# Task description
As the answer, return precisely the lines from the one containing "The width and" to the final line of the material below, inclusive, and omit every picture.

# Data
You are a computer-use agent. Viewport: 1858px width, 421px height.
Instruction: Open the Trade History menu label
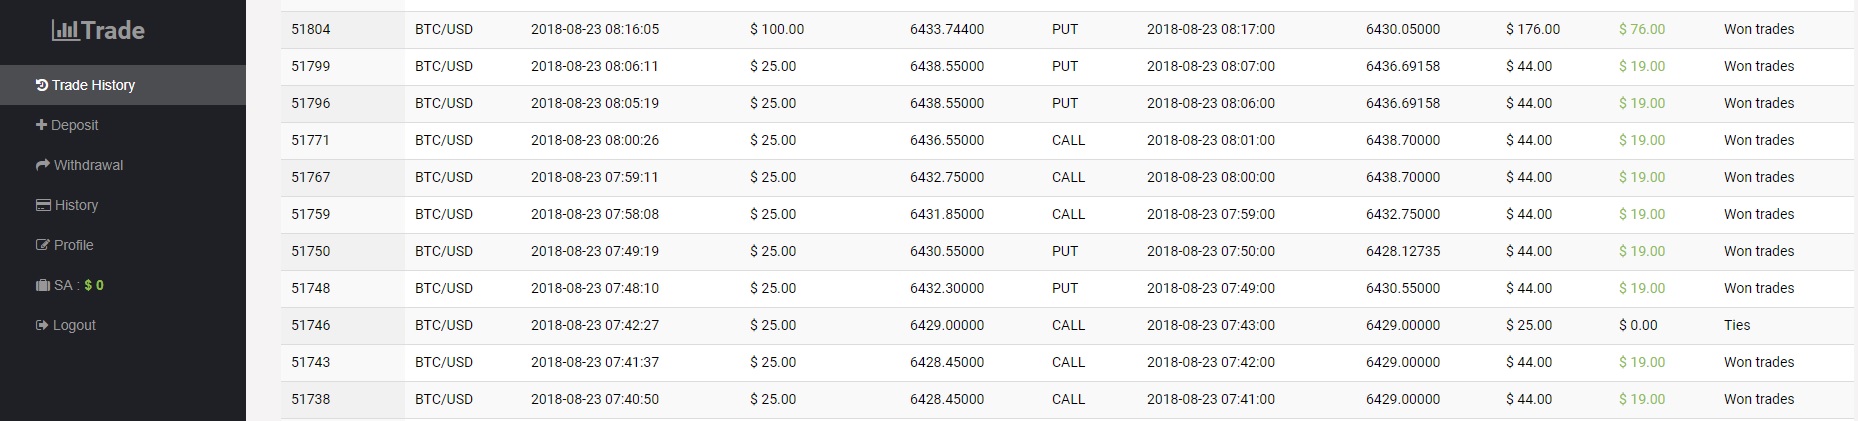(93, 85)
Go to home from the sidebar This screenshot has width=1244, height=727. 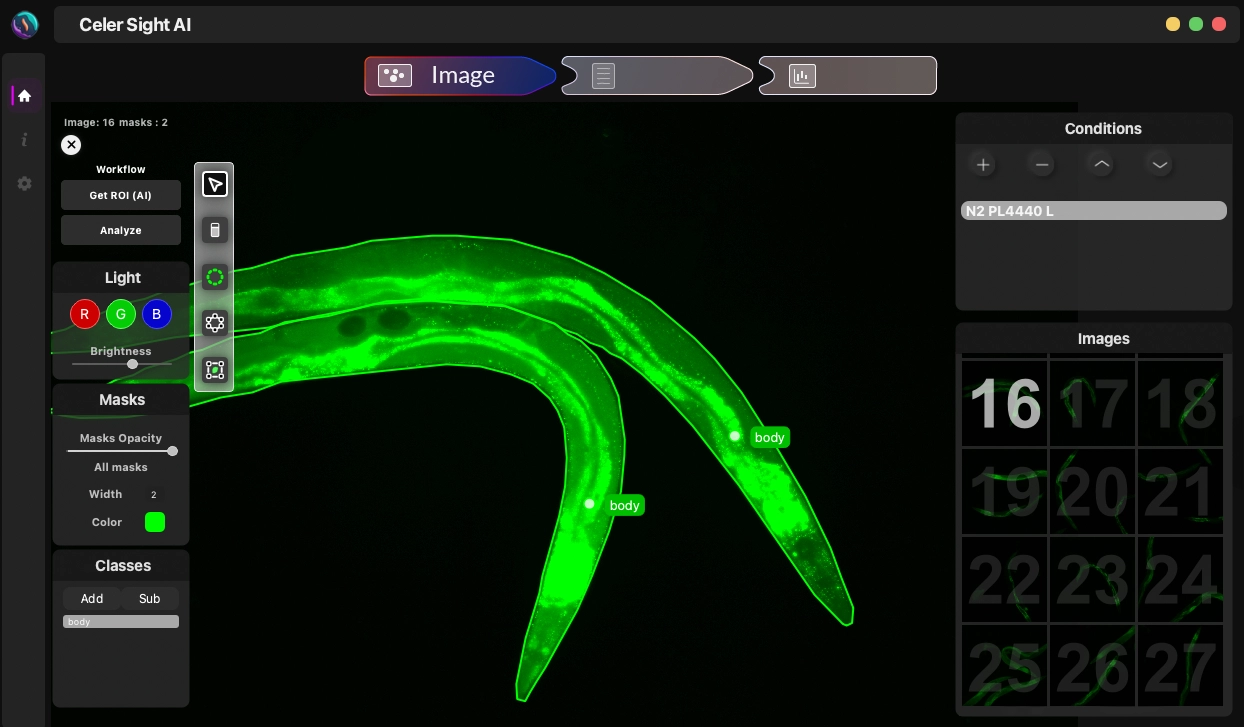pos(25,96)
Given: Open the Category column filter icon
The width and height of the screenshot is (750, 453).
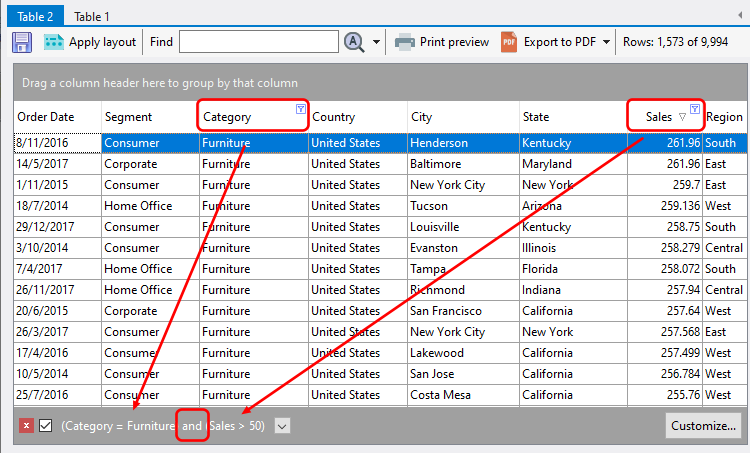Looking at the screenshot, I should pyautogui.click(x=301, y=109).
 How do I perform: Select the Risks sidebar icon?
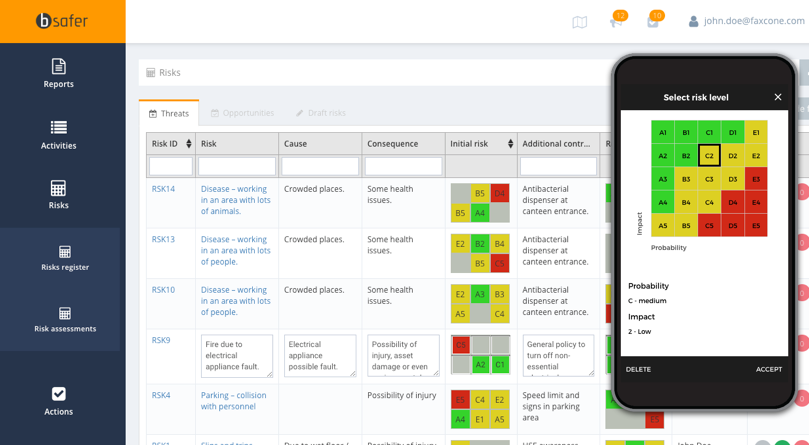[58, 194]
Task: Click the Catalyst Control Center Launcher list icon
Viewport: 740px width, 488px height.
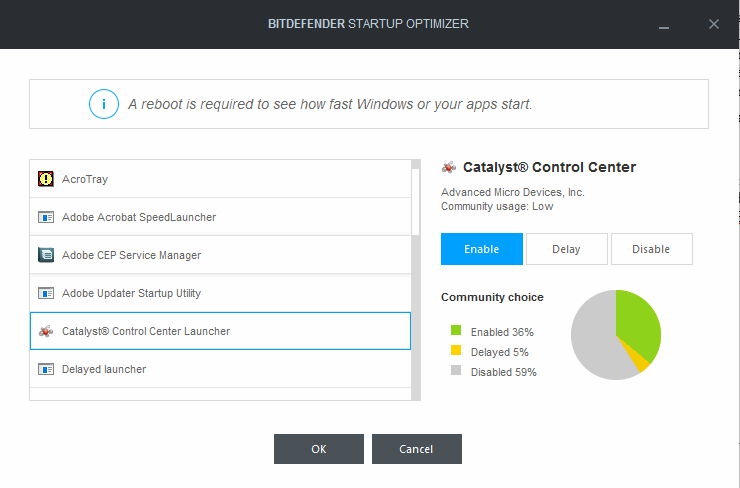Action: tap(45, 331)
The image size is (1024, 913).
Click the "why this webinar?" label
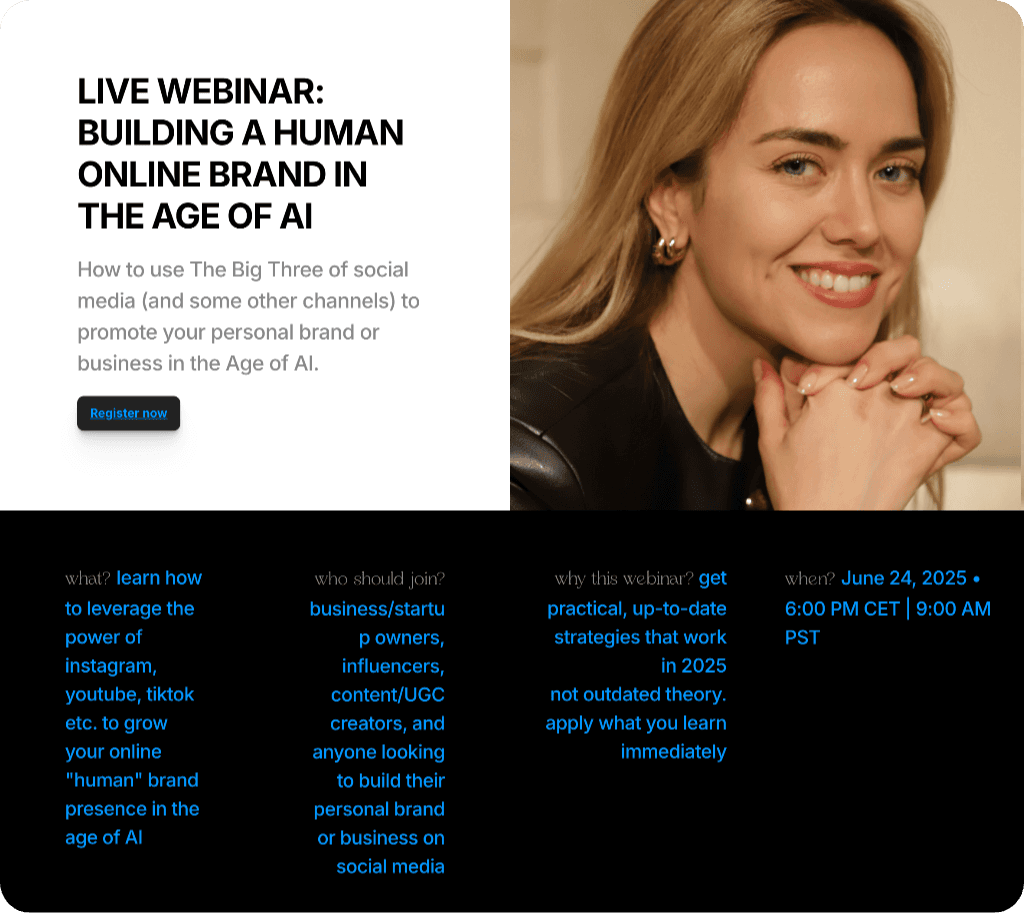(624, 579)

# Response
The width and height of the screenshot is (750, 453).
Looking at the screenshot, I should pyautogui.click(x=301, y=109).
 How do I perform: Select the Risks sidebar icon?
[58, 194]
Task: Click the Catalyst Control Center Launcher list icon
Viewport: 740px width, 488px height.
Action: tap(45, 331)
The image size is (1024, 913).
Click the "why this webinar?" label
(624, 579)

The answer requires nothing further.